Friday, February 10, 2006

A FALTA QUE O CELULAR NÃO FAZ

Verdade seja dita, logo de cara: felizes os que não usam telefone celular. São poucos, e dentre eles eu racionalmente me incluo, graças a Deus. Pelo menos por enquanto. Sei que mais cedo ou mais tarde serei obrigado a me render, já que é para ele que aponta a chamada convergência das mídias – voz, MP3, câmera digital, TV, internet e sabe-se lá o que mais. Mas quero adiar esse dia o máximo possível.

Que paranóia insensata essa de estar ligado 24 horas, de prontidão, encontrável e acessível custe o que custar. Prefiro ser eremita, ter paradeiro desconhecido dentro dessa estranha teia de seres chipados. Os dependentes da maquininha costumam dizer: "como eu conseguia viver sem isso?". Ao que eu respondo: como é possível viver com isso?

Quando o celular toca, nunca é aquele cara dizendo que vai pagar a grana que está te devendo. Jamais é aquele amor platônico que, cansado de esperar sua declaração, resolveu tomar a iniciativa. Tampouco é aquela pessoa querida que, desinteressadamente, quer apenas saber como é que você está, se precisa de alguma coisa. Sempre é um chato de galocha te cobrando um trabalho, lembrando prazos e urgências, querendo a mãozinha que você ficou de dar.

Lembro bem dos primeiros modelos. Uma rapadura de meio quilo, que quando em funcionamento parecia uma maquete da pista de dança dos "Embalos de Sábado à noite", com uma luz verde-limão brilhando forte no teclado. Alguns lembravam o telefone-sapato do Agente 86.

Mimo dos abastados, quando surgiu o celular era preso ao cinto, de maneira que ficasse bem à mostra. Como um abcesso exposto de propósito. Era um tal de empinar pra frente a barriga, deixar o paletó aberto, só pra expor a novidade. E o cidadão, ao atender a chamada, nunca ficava quieto. Fazia questão de andar de um lado pro outro, como que frisando o fato do telefone ser móvel. Morram de inveja, pobres de uma figa.

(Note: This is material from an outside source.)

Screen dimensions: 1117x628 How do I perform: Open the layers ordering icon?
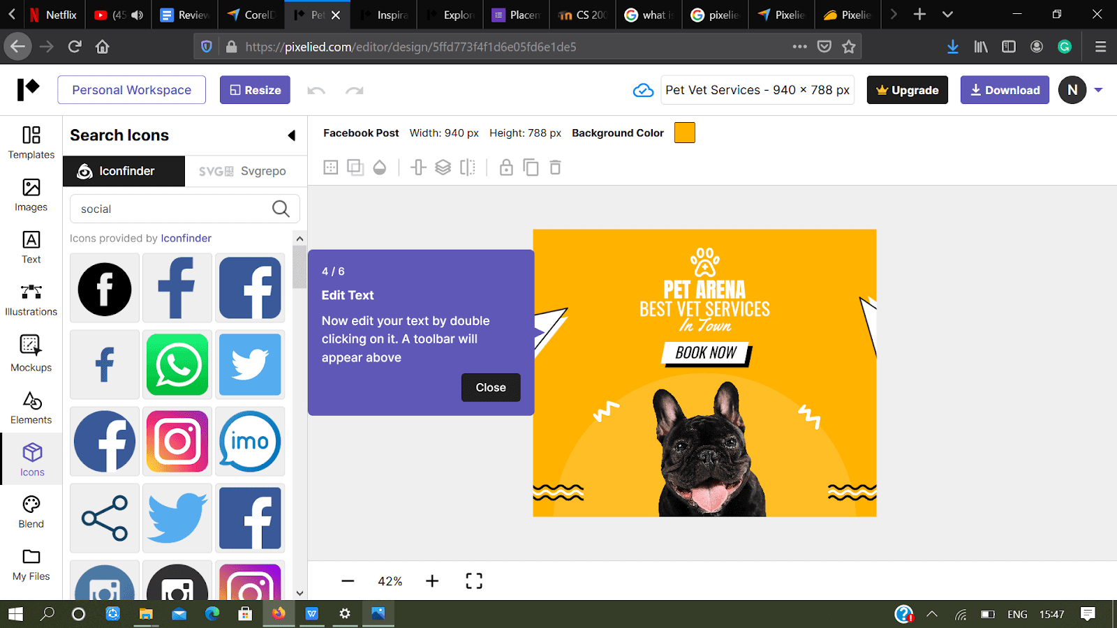point(443,167)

Já hoje acontece o contrário. A rapadura se reduziu a porta-jóias. O recém-celulado faz de tudo pra mostrar a todo mundo o quanto o modelo dele não chama a atenção. Ganha a guerrinha de vaidades quem, a olhos vistos, deixar o seu celular imperceptível.

Dentro desta nova classe de maquininhas que primam pela discrição, destacam-se as que vibram ao invés de tocar. Há poucas semanas conversava com um amigo, num restaurante. Ele foi ao toalete e o seu celular com vibra-call deu sinal de vida. Começou a tremer e a se mover feito uma barata tonta pela mesa, como se estivesse em transe mediúnico. Se não sou eu a barrar sua desnorteada trajetória, ele teria se espatifado (para minha íntima satisfação).

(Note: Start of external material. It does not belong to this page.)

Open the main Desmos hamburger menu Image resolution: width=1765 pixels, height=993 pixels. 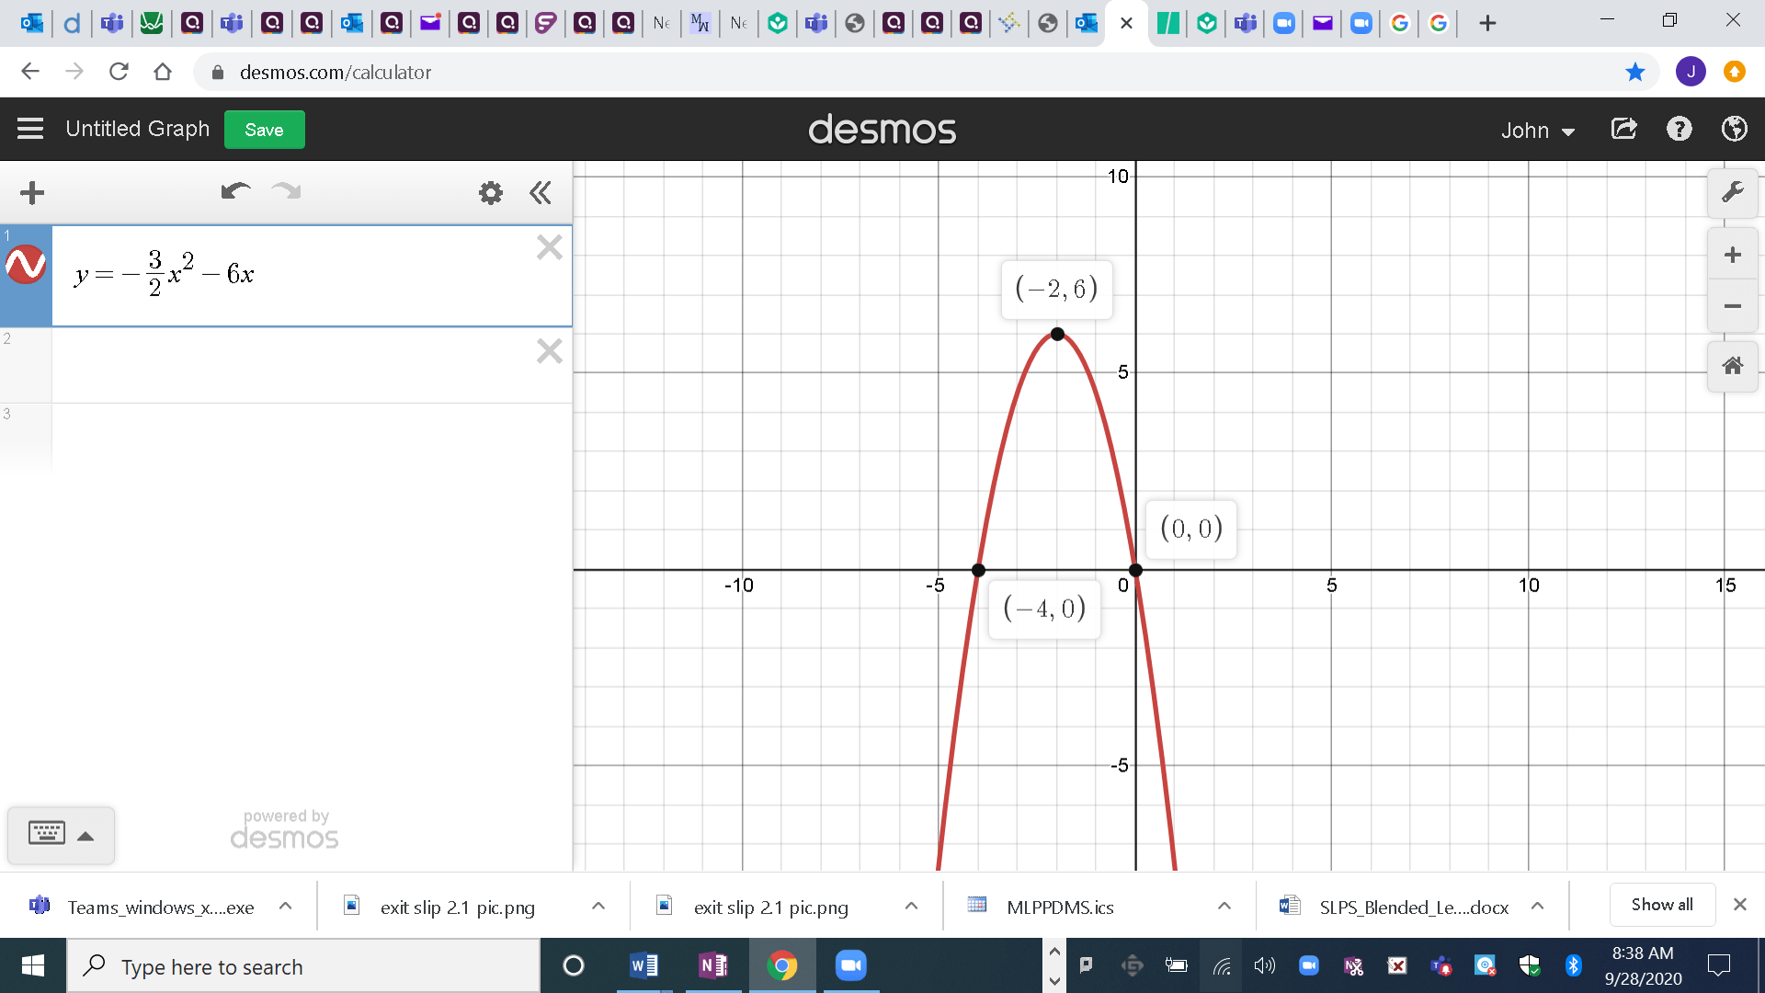click(30, 129)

Ai de quem se fiar na autonomia que um telefone celular teoricamente oferece. A despeito da proibição, quase todo mundo o utiliza em trânsito. O usuário está rodando por uma estrada com a coisa na orelha, passa por uma montanha ou uma baixada na pista e é o que basta: já não escuta mais nada, e nada do que ele disser será ouvido. Anda mais um tanto e sai fora da área de cobertura. Além disso tem que falar pouco, se não a bateria acaba. Chegando em casa, o procedimento número 1 é dar mamadeira pro bichinho, ligando o carregador na tomada e o dito cujo no carregador. Se for pré-pago, dá-lhe crédito. Aí sim, está pronto pra ficar de novo ligadinho, a postos para o próximo sobressalto.

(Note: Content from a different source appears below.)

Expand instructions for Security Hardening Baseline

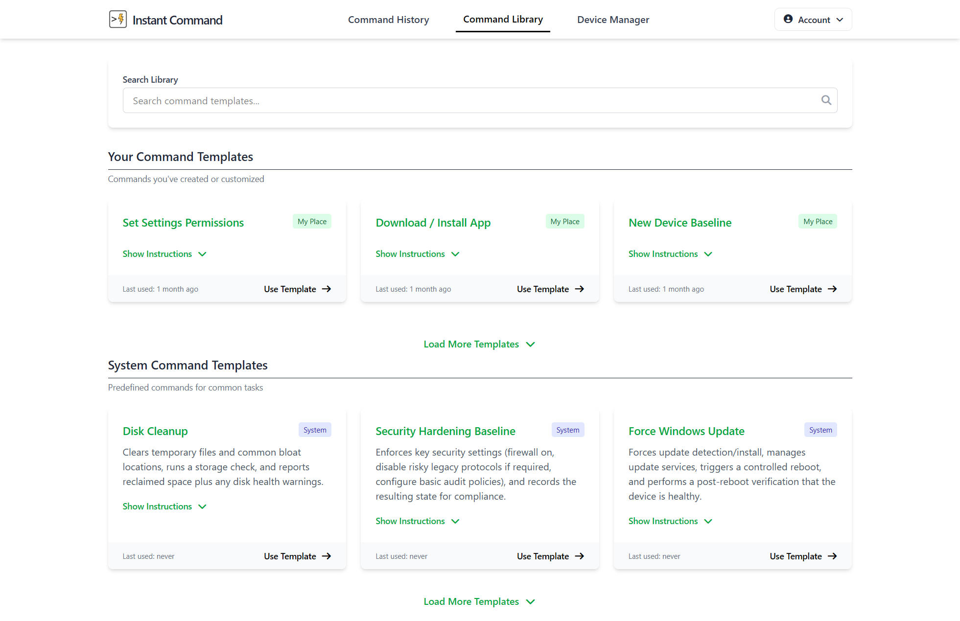(417, 521)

O pior é quem tem celular e usa como se fosse telefone fixo. Além de não aproveitar a portabilidade, que é o diferencial do negócio, ainda dá trabalho para os outros.
- Alô, celular do Toninho. Só que não é o Toninho, é o Celso.
- Ô, Toninho. Sou eu, rapaz. Agora deu pra fingir que não é você, é?
- Não, aqui não é o Toninho mesmo, é o amigo dele. Eu só atendi o celular. O Toninho precisou dar uma saída.
- Mas ele não levou o celular?
- Não. Se tivesse levado ele tinha atendido, né. É um problema, quando ele sai sempre esquece o celular aqui na mesa.
- Ah, então por favor, anota o meu telefone e pede pra ele ligar pra mim, pode ser?

E lá vai o trouxa servir de moleque de recado. Fora tudo isso, tem também os ringtones. Chatíssimos, muitos de extremo mau gosto, que imitam espirros, orgasmos femininos e até respiradores de UTI. Outra aporrinhação é o efeito picotado – aquelas perdas de sinal no meio da fala do indivíduo, deixando a mensagem incompreensível. Acrescente os controversos efeitos da radiação e, no meu caso específico, o fato de morar a 50 metros de uma antena de celular – sem alvará de funcionamento e frontalmente em desacordo com a lesgislação de telefonia móvel vigente em Campinas. Deu pra entender agora? Alô? Tá me ouvindo??